After finding a place where they bought a filling bowl of soup they headed into the hills.
“Ye said Laird Dolberry stole this other Laird’s wife-to-be?” Amelie said. “Because her betrothed was a cruel man?”
“That’s what I heard, aye,” Damien replied. “And I forgot to tell ye. Some say Lady Dolberry gave the child to a nurse and told her to run. They attest that the woman ran to a town in Cùil Bhàicidh where she handed the child off to a lady at an orphanage.”
He heard Amelie take a strangled gasp and his head twisted to look at her. She was a bit pale and her hand was gripping on the side of the cart.
“Lass?” Ben asked. “What’s wrong?”
“I-I lived in an orphanage in Cùil Bhàicidh,” Amelie whispered. “None of the nuns there would tell me where I came from or give me any indication of who me parents were. I kept askin’ as I grew older but with them nae tellin’ me, I just decided to forget it.”
A heady feeling of success turned Damien’s head light—another sign that Amelie was the Laird’s daughter!
“Perhaps they did that to save ye from more grief. If they ken why ye were there, would tellin’ ye yer mother was slain so horribly do anythin’ good for ye?”
“And,” Ben added, “if the wicked Laird was still out there, they could have been protectin’ yer life from his men or those who might want to get favor from him. If ye werenae alive, nay one would be searchin’ for ye.”
“That too,” Damien added. “If word had gotten out that ye were alive, they would have come for ye. Perhaps the nurse even told the women there nae to tell anyone yer clan name just to secure yer life.”
“I never understood it could be anythin’ like that,” Amelie admitted, her tone laced with awe. “That nae havin’ a name could have saved me life.”
“It is astoundin’, I agree,” Damien mused, “but I suppose ye willnae get the full answers until we get to Dolberry.”
Their conversation wavered from suspicion of her past, to what they could do to convince the Laird that she was his daughter. The best Amelie could offer was to tell him about the old yellow dress and show him the gold pendant.
“Mayhap yer memory of the old garden,” Damien added. “He might take that into account as well.”
The three fell into a peaceful silence when Ben drifted off to sleep, and they entered the open countryside that Damien was familiar with. When he had been there, the village’s open fields had been dotted with vivid wildflowers and spring grass. Now though, the thick sheets of snow rendered the hillsides covered with snow and the ever-present mist hanging in the air between the mountains beyond.

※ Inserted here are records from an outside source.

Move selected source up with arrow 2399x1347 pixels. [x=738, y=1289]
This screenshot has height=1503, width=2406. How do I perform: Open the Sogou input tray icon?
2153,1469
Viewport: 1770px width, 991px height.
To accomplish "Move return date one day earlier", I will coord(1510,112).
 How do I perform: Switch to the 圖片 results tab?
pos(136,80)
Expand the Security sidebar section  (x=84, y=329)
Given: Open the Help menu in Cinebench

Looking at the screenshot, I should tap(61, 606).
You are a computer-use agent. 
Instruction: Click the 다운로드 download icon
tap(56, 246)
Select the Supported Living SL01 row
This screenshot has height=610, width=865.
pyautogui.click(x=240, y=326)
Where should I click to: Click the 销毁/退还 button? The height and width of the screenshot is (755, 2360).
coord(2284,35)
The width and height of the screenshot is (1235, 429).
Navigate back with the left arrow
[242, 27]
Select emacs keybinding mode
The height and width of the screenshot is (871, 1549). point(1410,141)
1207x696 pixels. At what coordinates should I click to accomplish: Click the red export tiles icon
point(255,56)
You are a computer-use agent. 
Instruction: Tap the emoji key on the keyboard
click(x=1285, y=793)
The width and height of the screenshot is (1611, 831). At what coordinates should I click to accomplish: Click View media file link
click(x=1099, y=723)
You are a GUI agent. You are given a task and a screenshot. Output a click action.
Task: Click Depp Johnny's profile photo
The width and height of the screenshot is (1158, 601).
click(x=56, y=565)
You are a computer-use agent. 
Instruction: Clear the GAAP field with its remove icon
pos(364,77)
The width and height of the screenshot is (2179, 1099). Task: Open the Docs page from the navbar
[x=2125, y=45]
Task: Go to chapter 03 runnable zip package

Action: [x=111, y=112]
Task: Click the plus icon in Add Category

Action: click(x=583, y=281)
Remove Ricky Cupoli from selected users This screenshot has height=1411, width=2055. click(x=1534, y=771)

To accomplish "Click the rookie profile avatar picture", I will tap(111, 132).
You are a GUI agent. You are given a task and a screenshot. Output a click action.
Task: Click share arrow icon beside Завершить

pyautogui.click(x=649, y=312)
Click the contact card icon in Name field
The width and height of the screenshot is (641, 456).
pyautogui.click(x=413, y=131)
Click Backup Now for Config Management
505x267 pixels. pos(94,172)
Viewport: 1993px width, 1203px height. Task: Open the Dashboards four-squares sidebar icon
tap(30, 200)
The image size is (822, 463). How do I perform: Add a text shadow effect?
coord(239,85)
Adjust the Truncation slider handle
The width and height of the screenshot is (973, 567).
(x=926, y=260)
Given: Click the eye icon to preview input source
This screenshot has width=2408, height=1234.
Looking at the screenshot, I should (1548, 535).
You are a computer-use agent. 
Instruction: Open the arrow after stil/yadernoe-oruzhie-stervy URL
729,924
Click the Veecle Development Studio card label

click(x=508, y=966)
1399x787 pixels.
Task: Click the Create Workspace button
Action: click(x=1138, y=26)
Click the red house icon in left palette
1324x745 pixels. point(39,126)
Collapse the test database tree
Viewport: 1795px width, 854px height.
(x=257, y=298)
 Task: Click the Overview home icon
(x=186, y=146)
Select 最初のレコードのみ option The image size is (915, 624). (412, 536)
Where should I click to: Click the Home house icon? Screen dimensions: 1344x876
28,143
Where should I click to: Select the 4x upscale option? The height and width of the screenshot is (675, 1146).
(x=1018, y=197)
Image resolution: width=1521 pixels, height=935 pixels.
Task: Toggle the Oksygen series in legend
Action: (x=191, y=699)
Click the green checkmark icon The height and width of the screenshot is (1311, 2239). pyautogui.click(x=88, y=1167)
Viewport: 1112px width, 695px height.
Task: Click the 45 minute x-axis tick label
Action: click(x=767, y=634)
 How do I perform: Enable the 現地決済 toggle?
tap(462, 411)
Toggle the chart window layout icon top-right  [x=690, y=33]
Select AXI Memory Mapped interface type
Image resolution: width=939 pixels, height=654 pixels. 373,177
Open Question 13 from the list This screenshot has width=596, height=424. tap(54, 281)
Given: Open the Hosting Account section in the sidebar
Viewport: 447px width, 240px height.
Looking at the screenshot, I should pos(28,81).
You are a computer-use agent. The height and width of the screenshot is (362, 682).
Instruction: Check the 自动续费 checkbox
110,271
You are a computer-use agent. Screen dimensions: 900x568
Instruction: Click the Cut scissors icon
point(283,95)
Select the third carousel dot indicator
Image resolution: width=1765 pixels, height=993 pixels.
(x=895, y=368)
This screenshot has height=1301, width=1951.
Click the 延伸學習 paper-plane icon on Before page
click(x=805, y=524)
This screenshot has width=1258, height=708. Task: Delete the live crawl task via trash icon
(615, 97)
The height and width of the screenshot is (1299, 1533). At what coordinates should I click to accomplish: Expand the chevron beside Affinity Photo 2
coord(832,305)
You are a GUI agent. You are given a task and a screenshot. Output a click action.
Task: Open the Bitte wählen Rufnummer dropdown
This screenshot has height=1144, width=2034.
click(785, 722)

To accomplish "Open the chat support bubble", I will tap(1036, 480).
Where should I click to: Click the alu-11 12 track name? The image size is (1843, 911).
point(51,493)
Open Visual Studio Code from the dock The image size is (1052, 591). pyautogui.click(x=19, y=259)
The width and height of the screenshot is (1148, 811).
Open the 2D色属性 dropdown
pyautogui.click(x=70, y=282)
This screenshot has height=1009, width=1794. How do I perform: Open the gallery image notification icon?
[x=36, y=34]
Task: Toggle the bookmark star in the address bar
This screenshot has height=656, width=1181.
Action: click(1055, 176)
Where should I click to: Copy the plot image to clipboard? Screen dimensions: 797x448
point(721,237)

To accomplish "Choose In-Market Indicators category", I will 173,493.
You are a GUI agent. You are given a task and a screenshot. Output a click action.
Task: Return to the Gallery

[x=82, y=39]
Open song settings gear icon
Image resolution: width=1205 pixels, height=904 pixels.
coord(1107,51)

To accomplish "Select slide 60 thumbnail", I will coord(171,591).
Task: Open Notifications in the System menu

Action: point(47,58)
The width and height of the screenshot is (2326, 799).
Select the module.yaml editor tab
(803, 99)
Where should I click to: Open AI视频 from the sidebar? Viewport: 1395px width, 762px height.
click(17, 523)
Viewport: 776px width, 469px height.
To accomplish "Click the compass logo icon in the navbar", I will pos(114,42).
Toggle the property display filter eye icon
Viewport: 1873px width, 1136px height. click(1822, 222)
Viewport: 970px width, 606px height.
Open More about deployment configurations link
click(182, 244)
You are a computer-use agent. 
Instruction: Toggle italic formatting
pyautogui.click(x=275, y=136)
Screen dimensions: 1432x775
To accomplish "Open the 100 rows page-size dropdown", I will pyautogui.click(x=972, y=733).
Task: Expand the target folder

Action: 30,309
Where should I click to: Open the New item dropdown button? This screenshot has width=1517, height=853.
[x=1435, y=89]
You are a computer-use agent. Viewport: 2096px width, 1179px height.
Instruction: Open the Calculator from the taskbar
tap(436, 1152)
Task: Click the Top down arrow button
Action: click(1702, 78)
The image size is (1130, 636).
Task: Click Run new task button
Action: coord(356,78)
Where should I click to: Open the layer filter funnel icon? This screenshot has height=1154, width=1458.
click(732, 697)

He steered them to a tavern that had an upper level for travelers.
Though there were towns ahead, there were precious few inns this far north, and Damien knew that they would have to sleep outside until they got to Dolberry. Looking over his shoulder, he smiled at Amelie, sleeping against Ben. He knew she had not gotten much sleep after their intimate moment earlier that morning, so he did not begrudge her the rest.
The tavern had a sign of a white crane above it, and from what he saw, it looked empty. After reigning in the horse, Damien alighted and gently shook Amelie awake.
“Come on, lass, we can get ye a bed,” he motioned to the building behind him. “A good meal too, for ye and Ben.”
She blinked bleary eyes to the structure behind him and nodded. Damien held out a hand and helped her out from the bed of the cart, then went to rouse Ben.
Damien entered the tavern with them beside him and skimmed over the mostly empty tables, as one man was propped up in a corner, his weather-beaten hat pulled over his eyes.
“Damien Glogow?” A female who he had met before on his first trip, spoke from a doorway. “Is that ye?”
“Miss Binney,” he greeted with a bow of his head. “Nice to see ye again.”
Morgana Binney was a buxom woman, the fullness of her bosom almost spilling out of her neckline and her thick red hair tumbling over her shoulders and back. She was a servant woman and cook in the tavern but had, from the few words they had shared last spring, dreams of being more than the servant.
Her dark green eyes flicked to Amelie, who tensed beside Damien. “Who do ye have with ye?”
“Ailsa,” Damien lied quickly. “She’s goin’ to visit a relative in Dolberry and asked me to take her this way. And me faither, Ben, came as well. Do ye have rooms, Miss Binney?”
“Aye, we have rooms,” Morgana said, while her eyes were stuck on Amelie, “and we have enough that ye willnae have to share.”
“Thank ye,” Damien said, “what’s the cost?”
“A shillin’ each,” Morgana said while wiping her forehead. “Includes bathwater, a bed, and a meal. I just made a pot of lamb stew, and I can have bread in the oven soon.”
“We’ll take that, thank ye,” Damien replied while keeping an eye on Amelie through the corner of his eye—she looked agitated while Morgana’s eyes kept darting to her. “Please, show the way.”